Deploying the Upgrade¶

These are the activities that are performed when the time of deployment comes around. You will need access to a number of resources (Summit, TTS, BTS) at the sites so be sure that you have the credentials to do so.

Attention

As the person running the deployment, you have absolute control over the system to complete this process. No one should do anything without your express consent.

Important

Upgrading systems which are controlling hardware, especially the camera CCD, cold, cryo and vacuum systems, needs to be done with care and should be coordinated with the hardware/software experts for those systems.
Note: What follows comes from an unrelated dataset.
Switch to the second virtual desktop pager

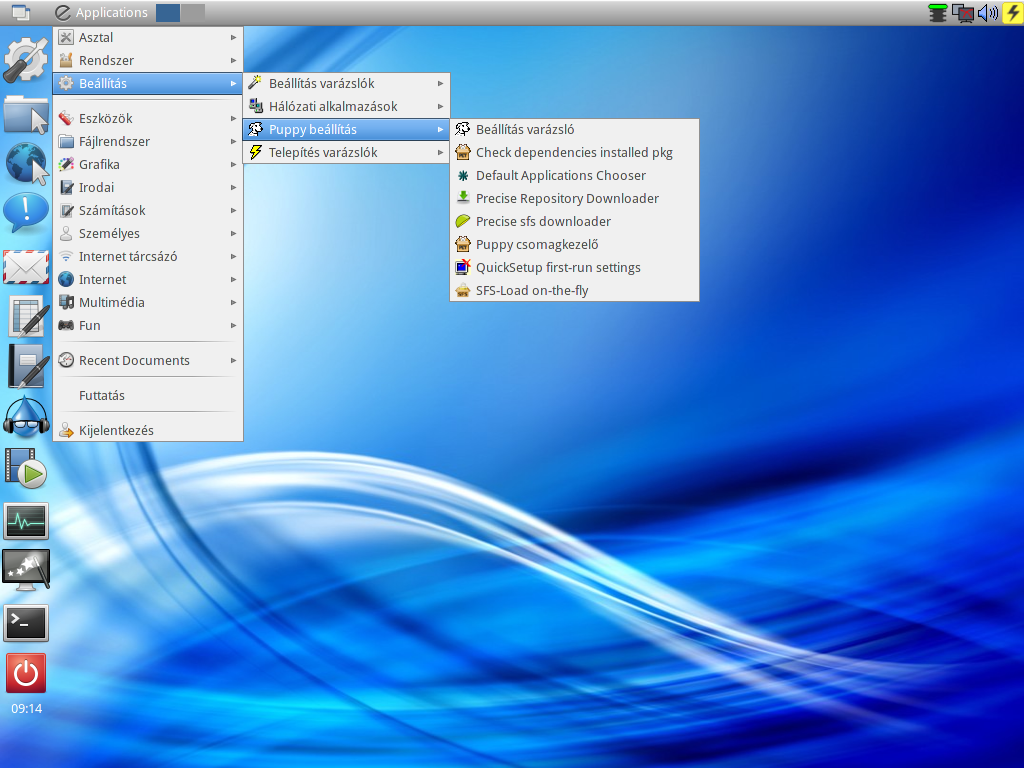193,12
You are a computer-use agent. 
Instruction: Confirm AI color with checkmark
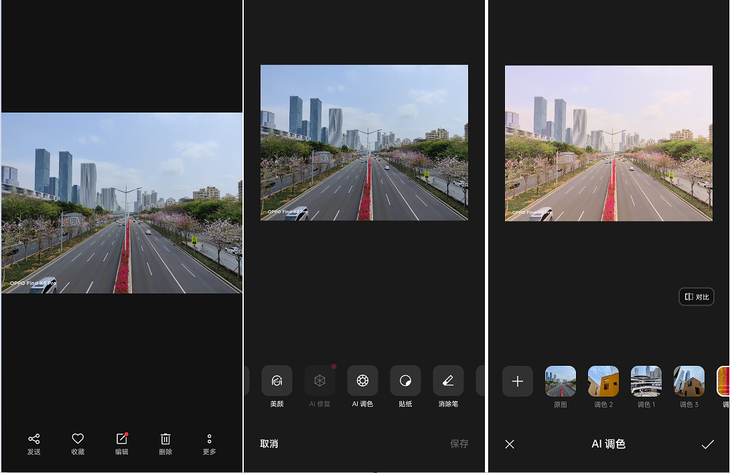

Send all CSC to OFFLINE state
- Go to the LOVE interface for the specific site and use any of the ScriptQueues to run the system_wide_shutdown.py script (under STANDARD). This will send all CSC systems to OFFLINE state.
- If CSCs do not transition to OFFLINE with system_wide_shutdown.py, try running set_summary_state.py. An example configuration would be:
  data: - [ESS:118, OFFLINE]
- WARNING: Not all CSCs report OFFLINE; these will instead report STANDBY as the last state seen. To check that they are indeed OFFLINE check for heartbeats using Chronograf.
- It is recommended to use LOVE for this, but if it’s not working, Nublado is a good fallback.
- An overall status view is available from LOVE in the Summary state view (Summit, TTS, BTS).
- You can also consult these dashboards on Chronograf. The names are the same across sites.
  Heartbeats
  
  AT Summary State Monitor
  
  MT Summary State Monitor
  
  Envsys Summary State Monitor
  
  Calibration Systems Summary State Monitor
  
  Observatory Systems Summary State Monitor
- The Watcher MUST come down FIRST, to avoid a flurry of alarms going off.
- The ScriptQueues MUST come down last.
Clean up still running CSCs/systems
- To shut down the cameras, log into the mcm machines and stop the bridges using sudo systemctl stop (Summit, TTS, BTS).
- One can work with the system principles to shut down the services.
- Notify the camera upgrade team that the system is ready for Stage 1.
- Shut down and clean up bare metal deployments (Summit only).
- Clean up Kubernetes deployments:
  - Scripts are in lsst-ts/k8s-admin.
  - Ensure the correct cluster is set, then run:
    
    ./cleanup_all
  - To clean up Nublado:
    
    ./cleanup_nublado
With everything shutdown, the configurations need to be updated before deployment starts
- Ensure Phalanx branch (lsst-sqre/phalanx) contains all the necessary updates, then create a PR and merge it.
- All other configuration repositories should have the necessary commits already on branches and pushed to GitHub.
- Update configuration repositories on bare metal machine deployments (Summit only).
  - Unlike shutdown, only the T&S systems are handled here. DM and Camera are handled by the system principles.
  - Also, only certain T&S systems are handled here, the rest need to be coordinated with system principles.
Once all configurations are in place, deployment of the new system can begin.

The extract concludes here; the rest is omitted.